Kaiser Permanente Bans Use of Bextra Over Safety Concerns
California-based Kaiser Permanente, the nation's largest not-for-profit HMO, last week ordered its pharmacies to stop dispensing Pfizer's COX-2 inhibitor Bextra because of evidence that it might increase the risk of heart attack, the Los Angeles Times reports. Kaiser spokesperson Beverly Hayon said this is the first time the HMO has decided to ban the use of a prescription drug approved by FDA.
Kaiser's new policy on Bextra cites "significant concerns about the safety of the drug." According to the policy, "Kaiser's pharmacies in California will cease filling prescriptions for Bextra, and prescribers will be contacted with suggested alternatives" (Vrana, Los Angeles Times, 1/30). Sharon Levine, Kaiser's associate executive director of the company's Northern California unit, said the company decided to stopping filling Bextra prescriptions because the medication showed no unique benefits that outweigh possible risks. She noted that older medicines like ibuprofen and diclofenac were just as effective in curing pain in clinical trials and that there is no evidence that Bextra is safer for the stomach. She added, "[F]or safety and quality reasons, we don't want to be involved in dispensing this drug."
David Campen, Kaiser's medical director of pharmacy services, said patients will still be able to receive and fill prescriptions for low doses of Celebrex, another COX-2 inhibitor manufactured by Pfizer. Campen said studies of Celebrex in low doses did not show the same risks as Bextra or Merck's COX-2 inhibitor Vioxx, which was voluntarily withdrawn from the market in September 2004. However, "clearly at the higher dose levels, there does seem to be a problem" with Celebrex, he said. Levine said the ban is not likely to affect the insurer's nine million patients because its doctors already have been avoiding prescribing the medication (Harris, New York Times, 1/29).
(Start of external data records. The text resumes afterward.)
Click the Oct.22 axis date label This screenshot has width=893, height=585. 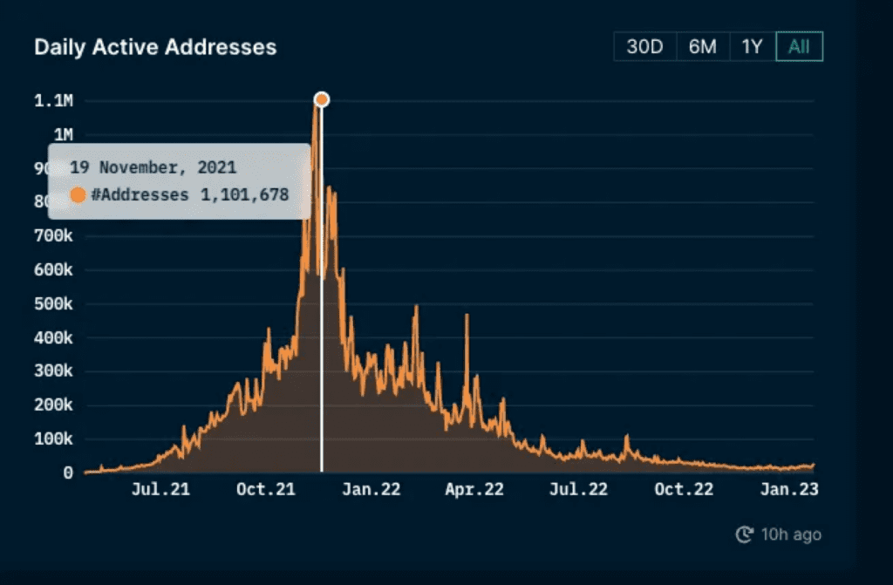pyautogui.click(x=684, y=489)
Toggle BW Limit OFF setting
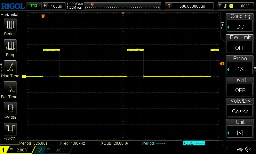 [240, 48]
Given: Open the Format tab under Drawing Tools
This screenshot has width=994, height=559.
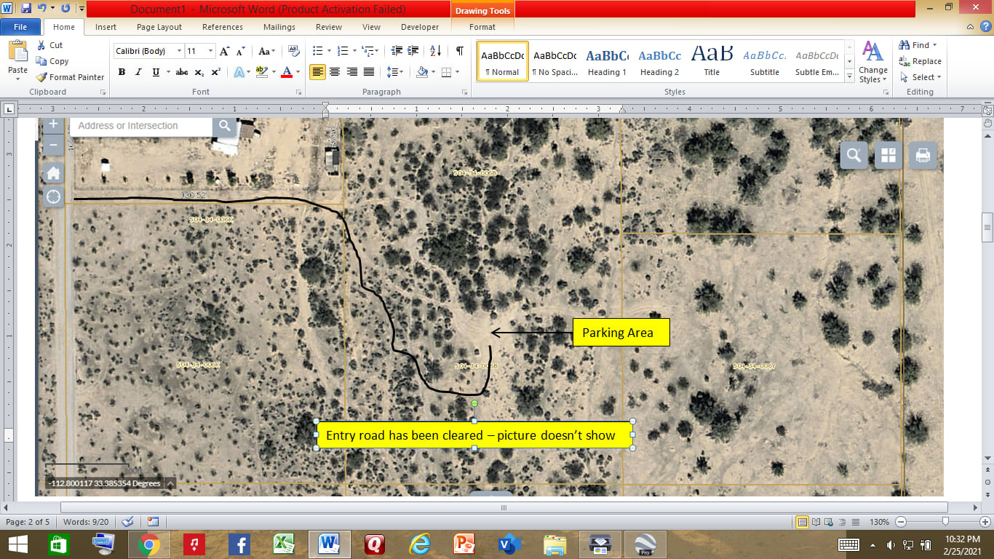Looking at the screenshot, I should coord(482,27).
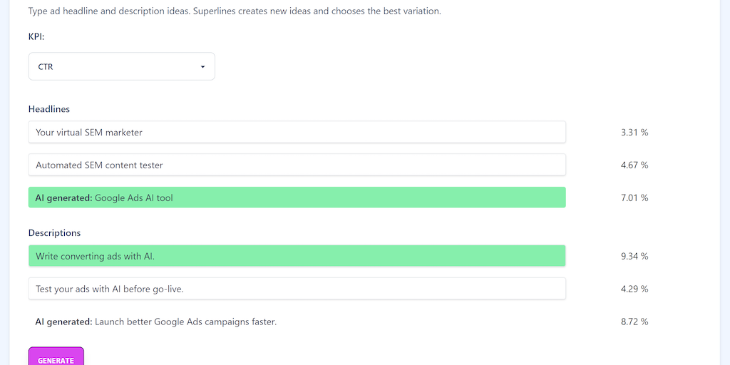Select the 8.72 % AI description score
The width and height of the screenshot is (730, 365).
click(634, 322)
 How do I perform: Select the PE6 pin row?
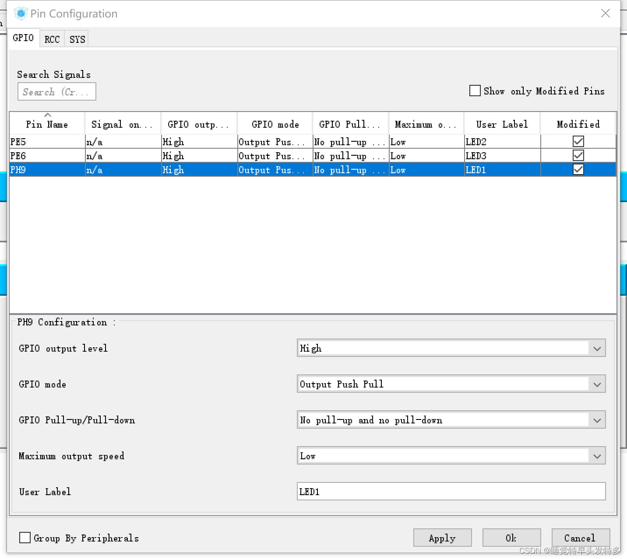[47, 155]
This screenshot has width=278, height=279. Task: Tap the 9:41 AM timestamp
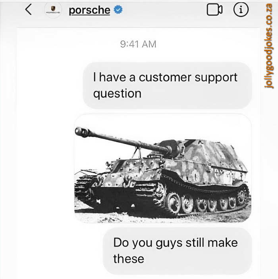[138, 44]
New prescriptions for Bextra will not be filled after Tuesday, and patients will not be able to get refills as of March 1. Kaiser will refrain from dispensing Bextra for at least six months or until FDA or Pfizer can prove its safety, the San Francisco Chronicle reports (Fulbright, San Francisco Chronicle, 1/30).
According to the Los Angeles Times, "A ban by Kaiser ... could prompt other doctors and HMOs to avoid the drug." Pfizer officials were not available for comment (Los Angeles Times, 1/30).